It’s always good to talk to people who have come through major health issues like heart attacks or cancer and have taken the bull by the horns and made life style changes that will likely add years to their lives and a bonus of quality to go with it.

Then there are those who make the life style changes and assume that they are now bomb proof and have elevated their health profile to the point of not needing medical checkups. I shared in a post some time ago about a man who had colon cancer, at the time, 14 years prior to our speaking. They did a surgical resection of about 12 inches, chemo and radiation. When I spoke to him he had never been back to the oncologist and had not had a colonoscopy since the end of treatment.

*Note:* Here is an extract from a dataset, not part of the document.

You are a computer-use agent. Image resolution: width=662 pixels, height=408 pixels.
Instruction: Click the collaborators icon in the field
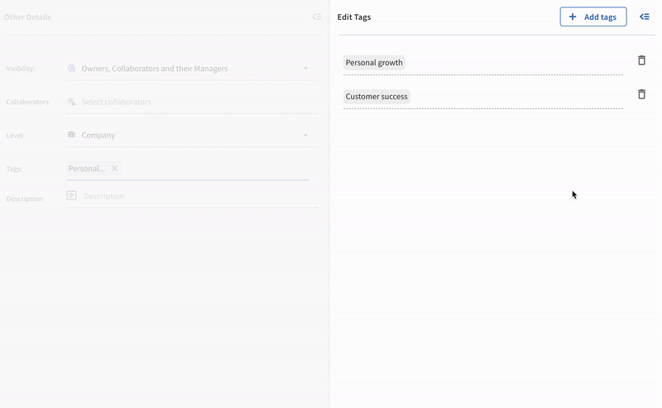click(x=71, y=102)
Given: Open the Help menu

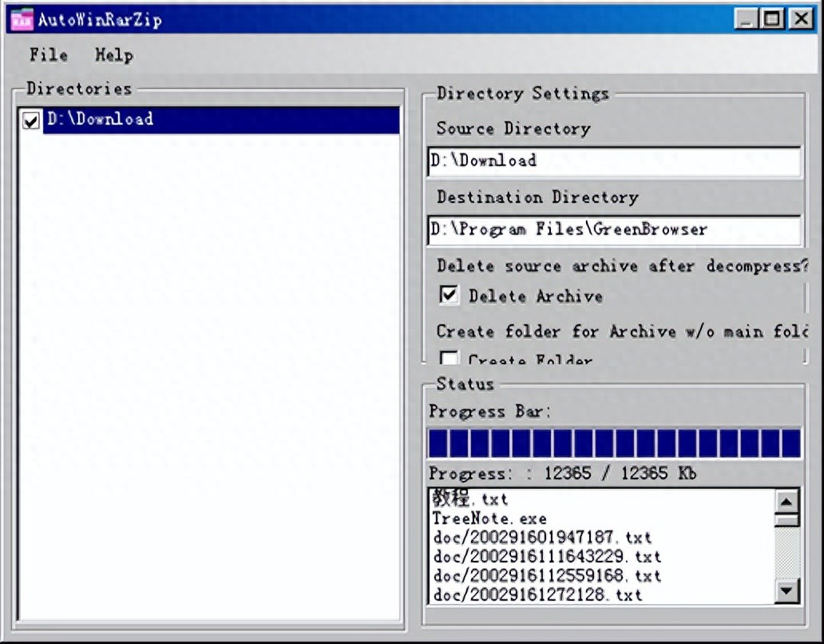Looking at the screenshot, I should click(x=113, y=55).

More recently I was talking to man who had suffered a heart attack about 5 years ago. He was very quick to point out that the whole thing had changed his life. He now ate the right things and had become a runner, running 8-10 miles a day and occasionally participating in marathons. When I asked him when his most recent stress test was, his answer was today. He painted a picture for himself that by running every day and surviving, he had moved beyond the need to have a medically monitored, imaged stress test as part of a post cardiac event followup.

This logic won’t win any points with life insurance underwriters since they jump all over the obvious given a chance. Yes, that 8 mile run is a stress test but it doesn’t tell you anything about potential new blockage that may be building. So, surviving his stress test may in fact mean that he is completely healthy and will never have a problem again. It might also mean that, by ignoring the medical facts that caused the first heart attack, he is just one 8 mile run away from the 2nd heart attack.

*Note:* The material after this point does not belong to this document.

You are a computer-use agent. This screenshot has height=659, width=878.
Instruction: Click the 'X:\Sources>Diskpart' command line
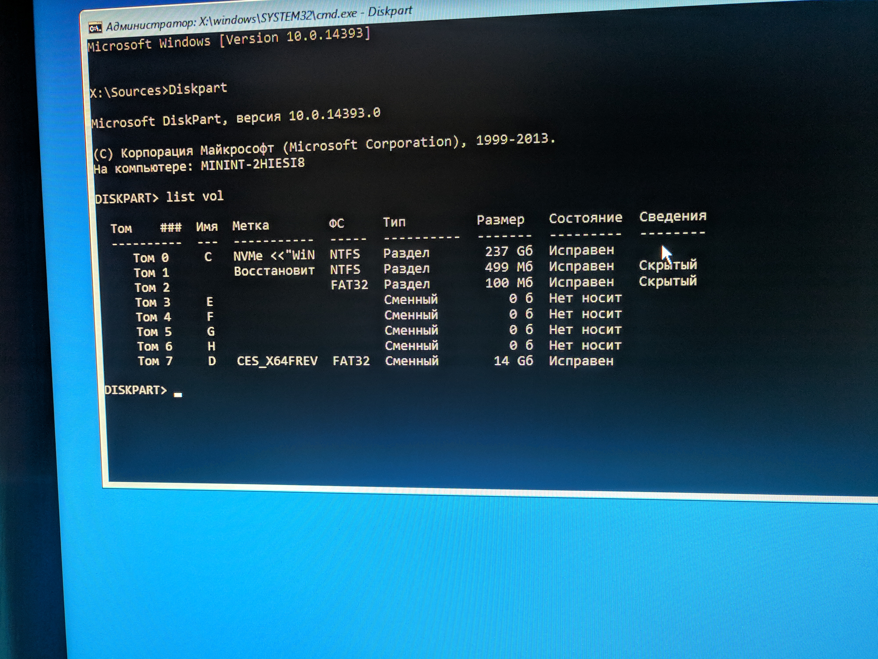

Being a runner (jogger/waddler) and always being fascinated by the guys that could really run fast, I have noticed over the years that those distance runners that have heart attacks while running don’t seem to have a very high survival rate. I’m just guessing, but I wonder if that has something to do with the attack happening when your heart is pumping hard to start with. Seems to this layman that it ought to cause more damage than if you are, say, sitting down with an average resting heart rate.

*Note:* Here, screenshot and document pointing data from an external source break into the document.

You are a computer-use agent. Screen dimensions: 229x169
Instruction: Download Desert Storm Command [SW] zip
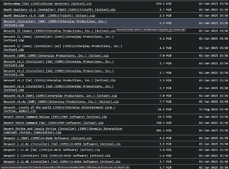(52, 123)
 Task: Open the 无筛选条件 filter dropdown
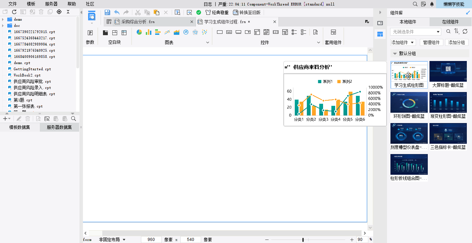pyautogui.click(x=416, y=32)

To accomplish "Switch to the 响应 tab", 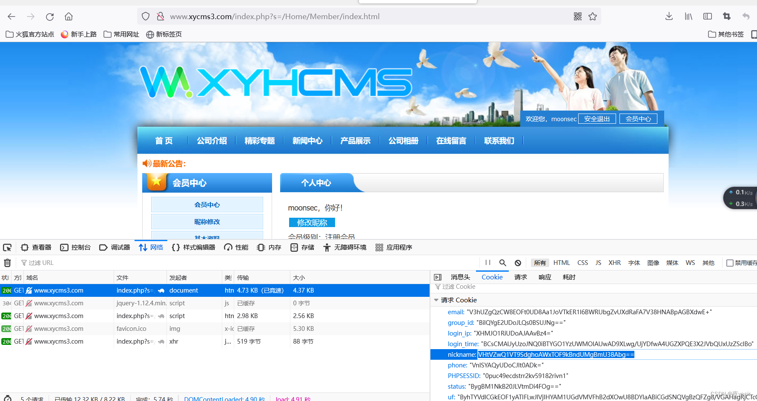I will 545,277.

Bottom line. Lifestyle changes are to be praised. I always admire someone who has seized their life back by kicking obesity or diabetes or cancer. But life style changes should always be in combination with prudent medical followup. Underwriters will insist on it and you will thank yourself. If you find that you are right on track, it’s a great chance to share that with others and help them make healthy changes. If you find out something is sneaking back up on you, you just avoided ending a run in an ambulance.